Excerpt to read —
[Begin]

The events and data of recent weeks make us want to err on the side of caution.

Our Asset Allocation Committee’s quarterly Outlook will come out this week, and the headline is that members see a return to “two-tier growth.”

The last time we used this phrase was in the middle of 2018, when tax and fiscal stimulus propelled a faster rate of growth in the U.S. relative to the rest of the world. Once again, we believe the U.S. is experiencing better growth than other developed countries. This time, however, we expect U.S. growth to stabilize at a modest level of around 2%, diverging from Europe, Japan and parts of the emerging world as they endure a sharp manufacturing slowdown.

The U.S. Holding Fast

Since the Committee met in late September, economic releases have reinforced the theme.

The Markit Eurozone Manufacturing Purchasing Managers’ Index (PMI) data for September showed the sector in a meaningful contraction, taking us back to the dark days of 2011 – 12, when jobs were cut at the fastest rate in more than six years.

A week later, we learned that Germany’s factory orders had declined again in August. That raised fears of a technical recession at the heart of Europe after Germany posted negative GDP growth in the second quarter of the year.

Things look to be on a surer footing in the U.S., even if the picture is far from rosy.

The U.S. manufacturing index reading for September from the Institute for Supply Management (ISM) was shockingly poor. The survey panel for that index, however, is tilted toward large, multinational companies. By contrast, the more domestically sensitive Markit U.S. Manufacturing PMI showed a marked recovery from the 10-year low that we saw in August. A mixed, “Goldilocks” non-farm payrolls report a few days later confirmed the impression of an unspectacular but steady economic path forward.

Overall, the underlying story is the U.S. is holding fast while the rest of the globe endures a worsening slowdown.

[End]

Dataset content —
[Begin]

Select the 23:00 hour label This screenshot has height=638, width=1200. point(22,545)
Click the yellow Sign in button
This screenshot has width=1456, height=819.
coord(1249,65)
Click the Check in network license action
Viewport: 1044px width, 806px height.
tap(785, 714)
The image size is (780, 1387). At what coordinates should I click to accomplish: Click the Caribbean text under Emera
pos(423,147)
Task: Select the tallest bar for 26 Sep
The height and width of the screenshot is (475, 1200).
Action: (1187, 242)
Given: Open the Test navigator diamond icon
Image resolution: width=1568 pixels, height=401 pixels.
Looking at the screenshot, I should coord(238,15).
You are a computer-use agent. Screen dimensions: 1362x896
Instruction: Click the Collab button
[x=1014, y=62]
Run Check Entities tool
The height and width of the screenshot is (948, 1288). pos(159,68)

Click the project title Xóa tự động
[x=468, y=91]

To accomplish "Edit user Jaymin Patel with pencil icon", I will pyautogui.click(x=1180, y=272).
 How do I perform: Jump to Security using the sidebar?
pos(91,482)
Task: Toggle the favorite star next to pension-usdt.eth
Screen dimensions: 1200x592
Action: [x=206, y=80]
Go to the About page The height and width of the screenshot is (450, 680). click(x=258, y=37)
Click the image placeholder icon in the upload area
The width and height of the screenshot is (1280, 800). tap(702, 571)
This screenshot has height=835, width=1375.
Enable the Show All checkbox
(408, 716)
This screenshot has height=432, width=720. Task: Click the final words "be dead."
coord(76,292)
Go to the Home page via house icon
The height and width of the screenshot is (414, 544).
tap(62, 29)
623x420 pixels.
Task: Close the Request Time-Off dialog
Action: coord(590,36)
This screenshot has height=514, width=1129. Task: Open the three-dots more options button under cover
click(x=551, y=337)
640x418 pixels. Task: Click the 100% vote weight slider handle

[End]

Set exercise A —
Answer these questions from the commentary on two-tier growth:
(i) When was the phrase "two-tier growth" last used?
(ii) At roughly what level is U.S. growth expected to stabilize?
(iii) Which country's factory orders declined again in August?
Set exercise B — Carry on the commentary on two-tier growth from its final sentence.

Task result A —
(i) In the middle of 2018.
(ii) Around 2%.
(iii) Germany.

Task result B —
Amplified Volatility

Accordingly, the Asset Allocation Committee upgraded its view on U.S. markets versus the rest of the world’s—but that regional preference should be taken in the context of a negative overall view on global equities. We do not currently anticipate a U.S. or global recession before the end of 2020, but the background of slowing global growth, seemingly full equity valuations and $15 trillion of bonds trading with negative yields make it difficult to take a positive view on any major asset class.

From a fundamental standpoint, upside in equities will require either significant multiple expansion or an uptick in global growth that works its way into earnings. The coming earnings season is expected to report a year-over-year decline and only modest year-to-date growth, however, and few expect much better next year.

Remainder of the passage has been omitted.